Please set down, word for word, each line from the one containing "[Un bon petit diable] (73, 2240)" through the final line of the records below, both included, and nothing else.

· · · · ·

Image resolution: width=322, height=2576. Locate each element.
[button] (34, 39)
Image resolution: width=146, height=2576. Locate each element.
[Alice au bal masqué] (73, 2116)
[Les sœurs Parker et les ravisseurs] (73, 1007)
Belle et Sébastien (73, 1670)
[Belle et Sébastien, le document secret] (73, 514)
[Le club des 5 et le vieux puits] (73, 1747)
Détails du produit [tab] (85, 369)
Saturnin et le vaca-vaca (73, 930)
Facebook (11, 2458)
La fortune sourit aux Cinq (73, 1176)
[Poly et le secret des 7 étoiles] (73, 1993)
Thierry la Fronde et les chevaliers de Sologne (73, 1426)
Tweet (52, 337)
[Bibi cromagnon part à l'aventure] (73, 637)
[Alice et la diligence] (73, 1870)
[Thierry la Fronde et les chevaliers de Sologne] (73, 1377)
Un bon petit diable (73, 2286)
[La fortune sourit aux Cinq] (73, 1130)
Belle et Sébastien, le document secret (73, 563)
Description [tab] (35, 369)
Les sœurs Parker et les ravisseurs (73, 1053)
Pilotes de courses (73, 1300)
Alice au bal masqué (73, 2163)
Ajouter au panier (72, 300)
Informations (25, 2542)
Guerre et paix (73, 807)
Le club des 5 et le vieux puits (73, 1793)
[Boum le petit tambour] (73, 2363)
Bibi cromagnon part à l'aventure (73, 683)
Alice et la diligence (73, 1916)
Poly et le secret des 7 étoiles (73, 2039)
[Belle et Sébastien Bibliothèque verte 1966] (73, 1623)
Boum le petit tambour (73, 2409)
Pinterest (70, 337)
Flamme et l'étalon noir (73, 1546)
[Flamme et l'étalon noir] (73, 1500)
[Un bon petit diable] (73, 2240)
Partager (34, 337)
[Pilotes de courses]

· · · · ·

Exercise response:
[Un bon petit diable] (73, 2240)
Partager (34, 337)
[Pilotes de courses]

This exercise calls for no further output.